Before choosing a database, we must understand the types of databases that exist.

1.Relational Databases (1970s)
In 1970, Edgar F. Codd proposed storing data in tables (relations) and treating them using mathematical principles.
This led to the creation of Relational Databases.
They offer:

  • Atomicity
  • Consistency
  • Isolation
  • Durability (ACID properties)

Examples include:

  • MySQL
  • PostgreSQL

Relational databases are powerful when data is structured and transactional consistency is critical.
However, as systems scale and joins grow across millions of rows, performance tuning and horizontal scaling become challenging.

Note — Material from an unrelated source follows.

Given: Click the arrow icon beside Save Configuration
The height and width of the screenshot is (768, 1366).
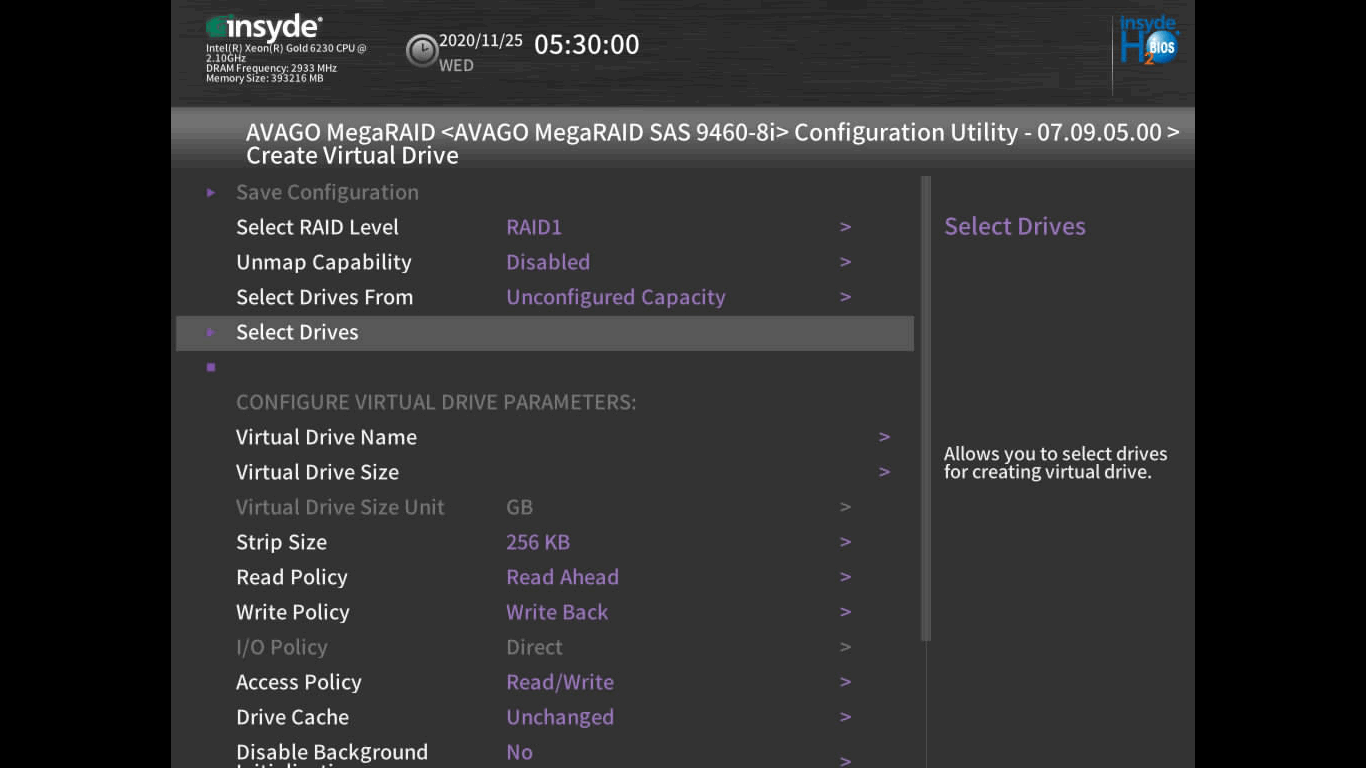Looking at the screenshot, I should coord(211,192).
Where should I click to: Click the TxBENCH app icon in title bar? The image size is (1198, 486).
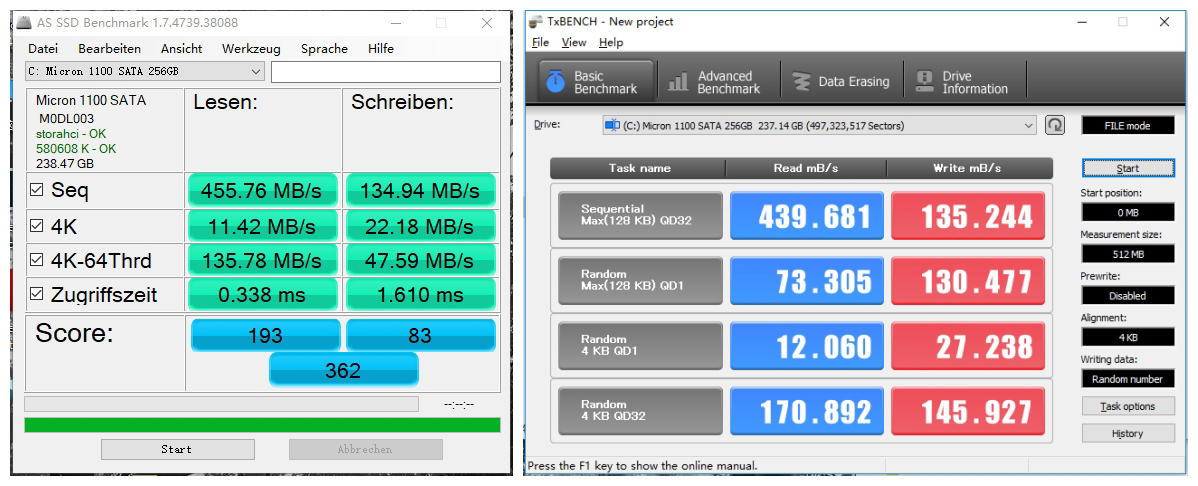pos(537,22)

2.Key–Value Databases (2000s Scaling Era)
In the 2000s, companies like Amazon faced massive scalability challenges.
Instead of complex relational joins, they proposed storing data as:
Key → Value

For example:
UserID → List of Orders

A popular example is: Redis

Key–Value databases offer:

  • Extremely fast lookups
  • Easy horizontal scaling
  • Great performance for caching and session storage However, they are not ideal for handling complex relationships between data.

3. Graph Databases
Graph databases store data as:
Nodes
Edges (relationships)
Example: Neo4j

They are extremely useful when relationships are first-class citizens, such as:

  • Social networks
  • Recommendation systems
  • Fraud detection Graph databases shine when traversing connected data efficiently.

4.Document Databases:
Document database stores data as JSON-like documents

Example: MongoDb

Document Databases offer:
-Easy Horizontal Scaling
-Flexible Schema
-Better support for hierarchical data

While modern document databases support limited joins and aggregations, they are not as optimized for complex relational queries as relational databases.

Final Verdict
Don’t choose a database by default.
Choose a database based on how you access and scale your data.

If you need:

  • Strong ACID guarantees → Relational Database
  • Ultra-fast lookups → Key–Value Database
  • Relationship-heavy queries → Graph Database
  • Flexible schema with high scalability → Document Database

Modern systems often use multiple databases together — a concept known as polyglot persistence.
For example, Netflix uses:

  • Relational databases for user data
  • Key–Value stores for caching
  • Graph databases for recommendations

Top comments (1)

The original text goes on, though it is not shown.